──────── Input material ────────

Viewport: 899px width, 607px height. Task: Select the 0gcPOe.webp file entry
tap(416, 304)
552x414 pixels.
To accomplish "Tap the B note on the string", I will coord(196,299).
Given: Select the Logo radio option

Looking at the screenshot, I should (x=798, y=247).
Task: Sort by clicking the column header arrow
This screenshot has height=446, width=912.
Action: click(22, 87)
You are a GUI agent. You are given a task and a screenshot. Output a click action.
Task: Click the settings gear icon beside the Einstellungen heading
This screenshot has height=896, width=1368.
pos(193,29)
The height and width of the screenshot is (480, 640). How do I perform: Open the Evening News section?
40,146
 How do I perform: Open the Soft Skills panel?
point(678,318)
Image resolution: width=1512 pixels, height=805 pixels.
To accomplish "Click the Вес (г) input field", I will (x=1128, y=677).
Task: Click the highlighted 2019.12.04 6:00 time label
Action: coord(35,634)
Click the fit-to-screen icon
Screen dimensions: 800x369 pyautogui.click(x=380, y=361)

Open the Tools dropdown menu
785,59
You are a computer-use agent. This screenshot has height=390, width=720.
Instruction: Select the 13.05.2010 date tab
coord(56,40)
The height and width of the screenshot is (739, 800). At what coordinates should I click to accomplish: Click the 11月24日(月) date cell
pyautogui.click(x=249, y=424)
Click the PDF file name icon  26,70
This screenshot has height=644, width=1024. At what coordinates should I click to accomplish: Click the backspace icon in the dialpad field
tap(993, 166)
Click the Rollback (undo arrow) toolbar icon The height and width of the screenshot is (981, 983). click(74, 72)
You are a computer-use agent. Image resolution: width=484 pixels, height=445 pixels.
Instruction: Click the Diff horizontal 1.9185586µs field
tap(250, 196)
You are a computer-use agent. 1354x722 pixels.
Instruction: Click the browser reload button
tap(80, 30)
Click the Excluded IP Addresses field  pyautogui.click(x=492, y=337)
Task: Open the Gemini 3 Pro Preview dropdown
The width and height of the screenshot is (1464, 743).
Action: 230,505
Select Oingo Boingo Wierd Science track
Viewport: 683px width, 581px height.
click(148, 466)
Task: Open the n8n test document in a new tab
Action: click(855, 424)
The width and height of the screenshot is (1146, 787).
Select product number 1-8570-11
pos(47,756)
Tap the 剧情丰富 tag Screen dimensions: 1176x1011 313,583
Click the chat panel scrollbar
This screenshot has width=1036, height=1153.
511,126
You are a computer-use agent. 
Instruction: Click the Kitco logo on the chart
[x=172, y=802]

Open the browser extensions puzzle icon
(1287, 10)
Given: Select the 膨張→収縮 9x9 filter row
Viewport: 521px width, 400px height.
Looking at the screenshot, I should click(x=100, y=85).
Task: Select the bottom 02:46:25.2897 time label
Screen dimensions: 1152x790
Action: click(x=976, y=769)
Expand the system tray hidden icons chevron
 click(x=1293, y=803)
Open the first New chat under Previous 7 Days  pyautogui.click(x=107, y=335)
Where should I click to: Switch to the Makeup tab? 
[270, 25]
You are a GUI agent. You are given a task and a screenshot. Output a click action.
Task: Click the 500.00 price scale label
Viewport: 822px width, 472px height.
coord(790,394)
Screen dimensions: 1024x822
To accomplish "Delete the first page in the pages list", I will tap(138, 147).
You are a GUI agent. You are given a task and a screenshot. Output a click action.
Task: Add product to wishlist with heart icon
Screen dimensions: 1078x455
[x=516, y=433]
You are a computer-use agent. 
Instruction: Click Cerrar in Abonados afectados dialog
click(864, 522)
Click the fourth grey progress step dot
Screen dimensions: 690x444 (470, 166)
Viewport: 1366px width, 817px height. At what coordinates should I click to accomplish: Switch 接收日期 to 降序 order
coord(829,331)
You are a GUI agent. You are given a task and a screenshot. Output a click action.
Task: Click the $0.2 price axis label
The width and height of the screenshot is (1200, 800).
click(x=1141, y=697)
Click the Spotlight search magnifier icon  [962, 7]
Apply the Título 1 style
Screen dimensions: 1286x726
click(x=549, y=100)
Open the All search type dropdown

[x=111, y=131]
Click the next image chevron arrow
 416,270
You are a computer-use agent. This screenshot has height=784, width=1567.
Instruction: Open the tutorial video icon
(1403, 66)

────────

» Work to complete: Copy the data from the line with "Task: Open the Gemini 3 Pro Preview dropdown" to the line with "Looking at the screenshot, I should click(x=100, y=85).", both included, word for word.

» Solution to this exercise:
Task: Open the Gemini 3 Pro Preview dropdown
The width and height of the screenshot is (1464, 743).
Action: 230,505
Select Oingo Boingo Wierd Science track
Viewport: 683px width, 581px height.
click(148, 466)
Task: Open the n8n test document in a new tab
Action: click(855, 424)
The width and height of the screenshot is (1146, 787).
Select product number 1-8570-11
pos(47,756)
Tap the 剧情丰富 tag Screen dimensions: 1176x1011 313,583
Click the chat panel scrollbar
This screenshot has width=1036, height=1153.
511,126
You are a computer-use agent. 
Instruction: Click the Kitco logo on the chart
[x=172, y=802]

Open the browser extensions puzzle icon
(1287, 10)
Given: Select the 膨張→収縮 9x9 filter row
Viewport: 521px width, 400px height.
Looking at the screenshot, I should click(x=100, y=85).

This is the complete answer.